The three-point-bend test is used to assess the stiffness of the needle, and hence the likelihood of permanent deformation on insertion. The test requires the use of a specialized fixture, comprising two adjustable lower support anvils on which the sample is placed, and a single upper anvil mounted onto the motorized crosshead of an automated testing machine. The upper anvil descends to a pre-determined height, effectuating a bend in the centre of the sample. Analysis of the load at a carrying vertical displacement allows calculation of the Young’s Modulus of the needle, a useful measure for characterizing its expected behaviour under typical loading in use.
Torque Assessment of Luer Lock Connectors
Needle hubs attach to syringes (and other devices) via push/pull taper luer, or threaded luer lock connectors. The force or torque required to disassemble the two elements must be high enough to avoid failure in operation and ensure a hermetic seal in the connection, yet low enough to enable quick and easy engagement and disassembly as required by the healthcare professional. In the case of Luer locks, Torque assessment should be performed on a low-level torque testing system, with a motorized base plate and a low capacity.
Assessing the mechanical properties of needles and syringes is a crucial ingredient in the successful development and production of such devices.

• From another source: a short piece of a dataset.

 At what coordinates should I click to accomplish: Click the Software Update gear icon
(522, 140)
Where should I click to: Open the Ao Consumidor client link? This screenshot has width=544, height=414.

Syringes must deliver and extract fluids in a smooth, controlled manner. A syringe plunger that is too east or hard to actuate, or that stalls and judders on depression will not perform reliably during injection or aspiration. The efforts required to expel liquid from the syringe, and draw liquid into the syringe, are known as the expression force and aspiration force respectively. These will be determined by a range of variables, including the viscosity of the liquid, the size of the syringe/needle aperture, the ‘fit’ of the plunger within the syringe barrel and the density of the tissue substrate. He syringe must be developed with the optimum balance of these variables to assure consitency and usability. International standard ISO 7886 describes a method for determining aspiration and expression forces using a syringe half-filled with water, vertically mounted onto a motorized force testing system. The syringe outlet is connected to a reservoir (open to atmospheric pressure, with the water level aligned to fill level in the syringe chamber. The piston is half from below by a suitable lower fixture. On initiation, the system pulls the syringe plunger down at a constant rate, drawing fluid in the chamber, and records the aspiration force. The motor is then reserved to record the expression force. Anomalous peaks and troughs in the force profile are monitored to ensure the syringe provides a smooth motion of aspiration and expression. Other common force tests performed on syringes include chamber stress cracking to assess compression resistance and disassembly force testing of the rubber plunger from the piston.

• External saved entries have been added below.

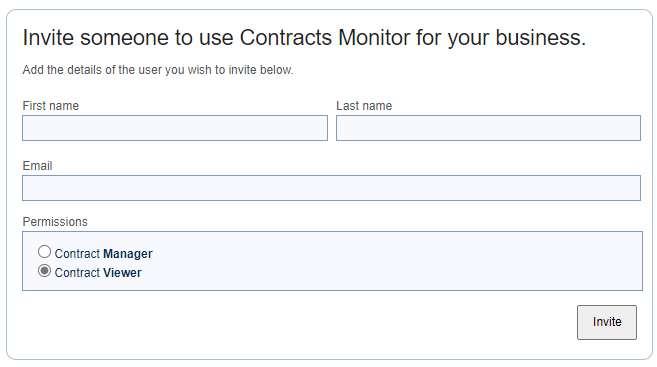The width and height of the screenshot is (657, 367).
Task: Click inside the Email input field
Action: click(x=331, y=188)
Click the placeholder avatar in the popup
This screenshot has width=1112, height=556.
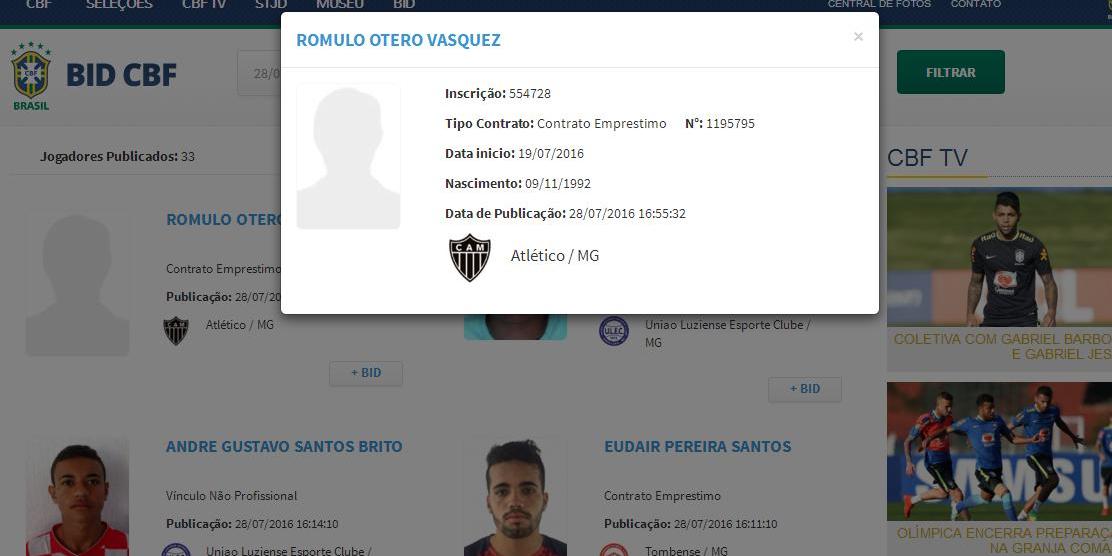click(x=348, y=156)
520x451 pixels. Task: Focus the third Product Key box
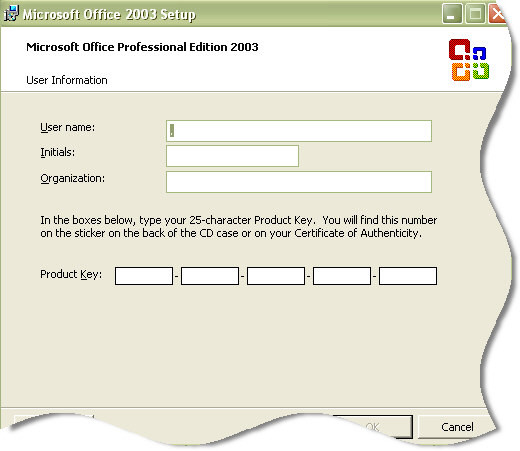pyautogui.click(x=276, y=276)
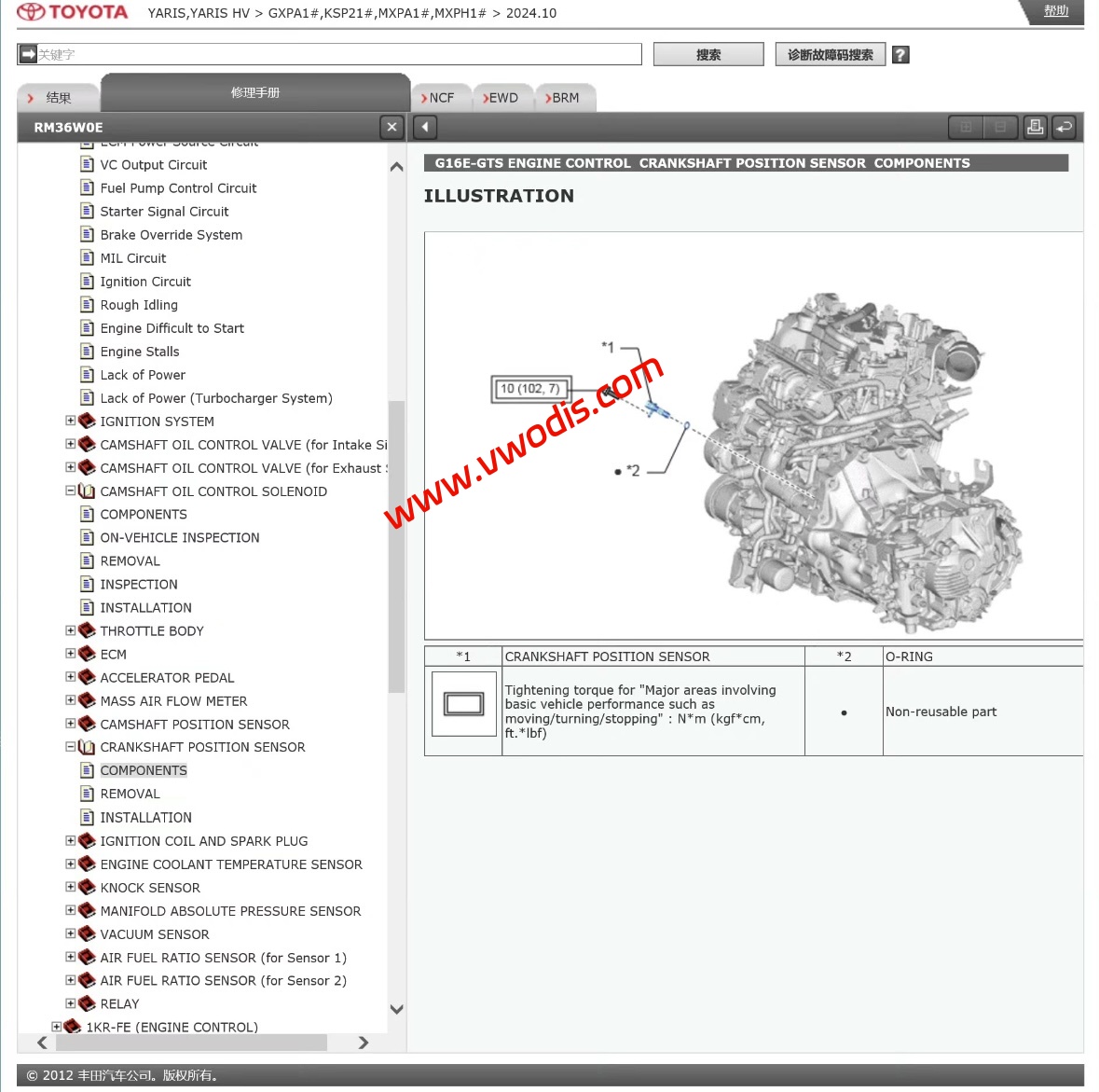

Needle and syringe packaging must ensure the device remains secure, sterile, and undamaged during transportation and storage, while remaining easily accessible on demand. Force and torque testing in design, production, and processing greatly aids the creation of user-friendly and consistently reliable packaging.
There are many useful force and torque testing applications throughout the lifecycle of needle and syringe devices; from forming the needle, joining it to its hub, and packaging it in the factory to unwrapping the needle, attaching it to a syringe, and injecting a patient at the hospital. Developers and producers alike should take advantage of these tests as a fast, inexpensive, yet accurate method of assessing the quality, usability, and conformance of their products to international standards.